Di fronte a questa nuova ipotesi abbiamo ascoltato il parere del commerciante marsalese Antonio Mistretta, attivo nel settore dell’arredamento, uno di quelli che, in zona rossa, hanno dovuto abbassare le saracinesche.

Mistretta, come avete vissuto quest’ultimo anno?

L’incertezza è una costante di questa pandemia. Ci siamo sentiti abbandonati da tutte le istituzioni, dal Governo, alla Regione, al Comune. E’ fondamentale proteggersi dal virus e rispettare tutti i protocolli di sicurezza ma dobbiamo pensare anche all’economia. Le aziende sono allo stremo.

Cosa chiedete?

Soltanto, se c’è la possibilità, di poter lavorare. Su 31 giorni di gennaio, noi stiamo rimasti aperti solo 10 giorni. Tutte le attività commerciali si sono adeguate ai protocolli di sicurezza e chiediamo pertanto, nel rispetto di tutte le misure di sicurezza, di poter portare avanti il nostro lavoro.

Cosa vorrebbe dire al Sindaco di Marsala?

Di rivedere la sua ipotetica decisione di chiudere la attività la domenica. Per noi, che abbiamo lavorato così poco a gennaio, anche un solo giorno in più fa la differenza. Purtroppo dobbiamo ancora convivere con la presenza del Covid 19 ma abbiamo bisogno di lavorare, nel rispetto di tutti e della difficile situazione attuale. Abbiamo dipendenti e tasse da pagare. Non si può continuare a danneggiare alcuni tipi di attività. Il rischio è che le attività chiudano definitivamente. Nel nostro settore specifico, è molto difficile che si creino assembramenti.

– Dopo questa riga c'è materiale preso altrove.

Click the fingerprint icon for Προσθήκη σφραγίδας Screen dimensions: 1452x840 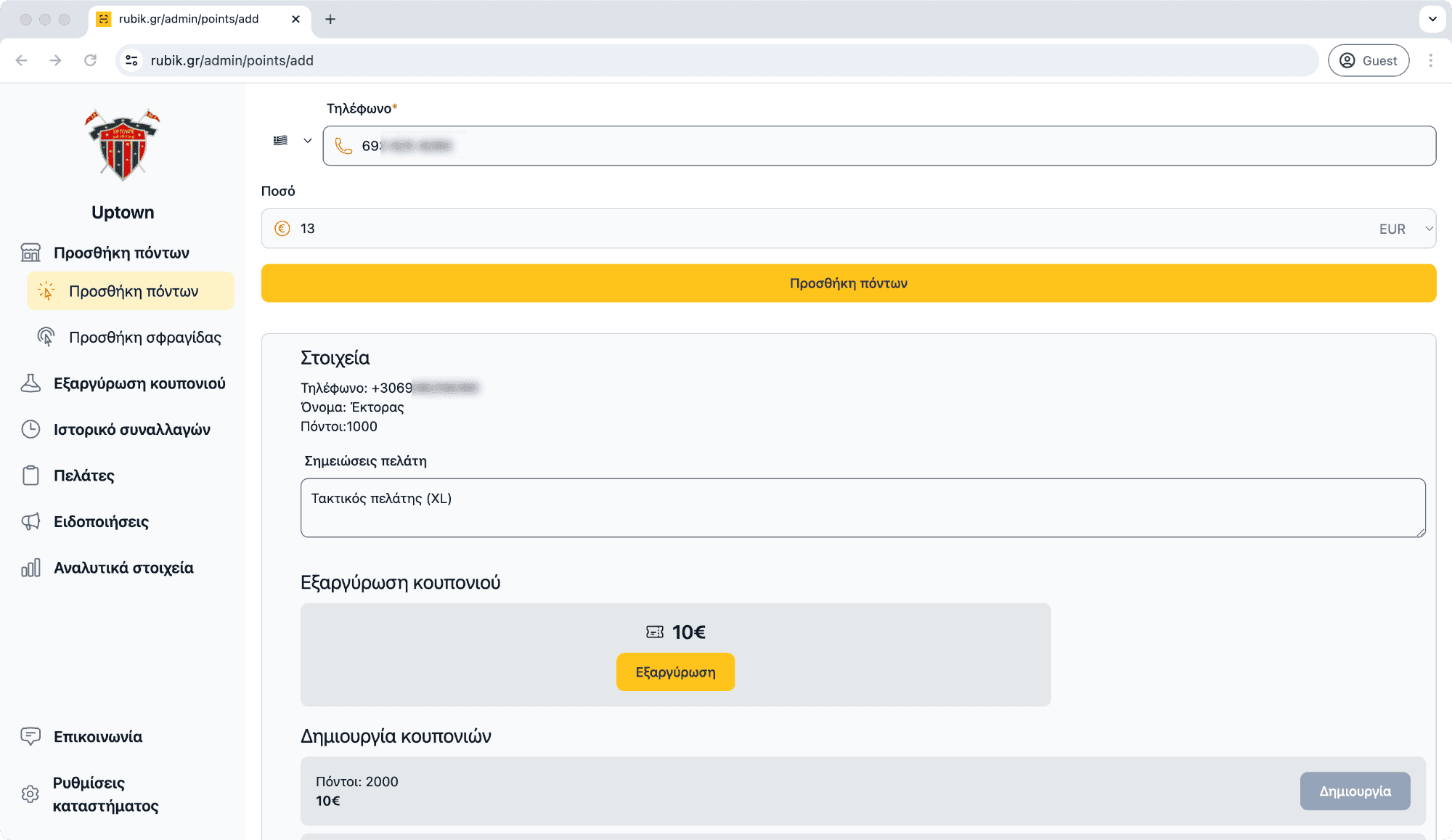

Nel frattempo, come indicato dall’Assessorato alla Salute,  nel prossimo fine settimana (30 e 31 gennaio 2021) si svolgerà uno screening per ricerca Sars-cov2 a mezzo tampone antigenico rapido in favore degli studenti delle scuole secondarie di primo grado (medie) e di secondo grado (superiori) nonchè del personale docente ed Ata. Per quel che riguarda Marsala, lo screening si svolgerà sabato e domenica orientativamente dalle ore 9,00 alle ore 18,00 presso l’Autoparco comunale in contrada Ponte Fiumarella, 99.